卡姆丹克太陽能系統集團有限公司 Comtec Solar Systems Group Limited
(Incorporated in the Cayman Islands with limited liability)
(Stock code: 712)
DISCLOSEABLE TRANSACTION
DISPOSALS OF THE ENTIRE EQUITY INTERESTS IN TWO WHOLLY-OWNED SUBSIDIARIES BY COMTEC CLEAN ENERGY
THE PROPOSED DISPOSALS
On 2 October 2018 (after trading hours), (i) Comtec Clean Energy, Future Energy Capital (Wuxi) and Wuxi Comtec (Jianyuan) entered into the Jianyuan Equity Transfer Agreement, pursuant to which Comtec Clean Energy will dispose of the entire issued share capital of Wuxi Comtec (Jianyuan) at the Jianyuan Consideration of approximately RMB2.6 million to Future Energy Capital (Wuxi) and (ii) Comtec Clean Energy, Future Energy Capital (Wuxi) and Wuxi Comtec (Tianhan) entered into the Tianhan Equity Transfer Agreement, pursuant to which Comtec Clean Energy disposed of the entire issued share capital of Wuixi Comtec (Tianhan) at the Tianhan Consideration of approximately RMB3.7 million to Future Energy Capital (Wuxi).

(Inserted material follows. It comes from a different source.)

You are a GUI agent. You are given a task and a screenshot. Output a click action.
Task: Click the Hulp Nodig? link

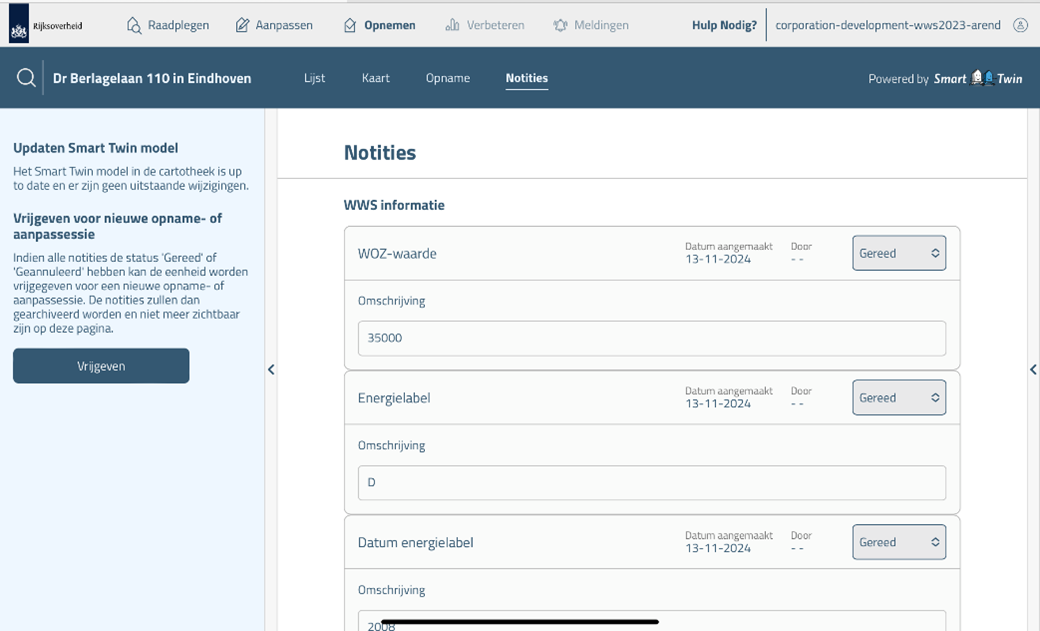(724, 25)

Immediately after Completion of the Proposed Disposals, each of Wuxi Comtec (Jianyuan) and Wuxi Comtec (Tianhan) will cease to be an indirect wholly-owned subsidiary of the Company and the financial results of Wuxi Comtec (Jianyuan) and Wuxi Comtec (Tianhan) will no longer be consolidated into the Group’s financial statements.
– 1 –
LISTING RULES IMPLICATIONS
As the purchaser in the February 2018 Disposal was Future Energy Capital, and the purchaser in the Proposed Disposals is Future Energy Capital (Wuxi), a wholly-owned subsidiary of Future Energy Capital, in both cases and the February 2018 Disposal and the Proposed Disposals are conducted within 12 months, the Proposed Disposals are aggregated with the February 2018 Disposal for the purpose of computing the relevant percentage ratios pursuant to Rule 14.22 of the Listing Rules. Upon aggregation, as one or more of the applicable percentage ratios (as defined under the Listing Rules) exceeds 5% but none of the applicable percentage ratio exceeds 25%, the Proposed Disposals constitute a discloseable transaction for the Company and accordingly, are subject to the reporting and announcement requirements as set out in Chapter 14 of the Listing Rules.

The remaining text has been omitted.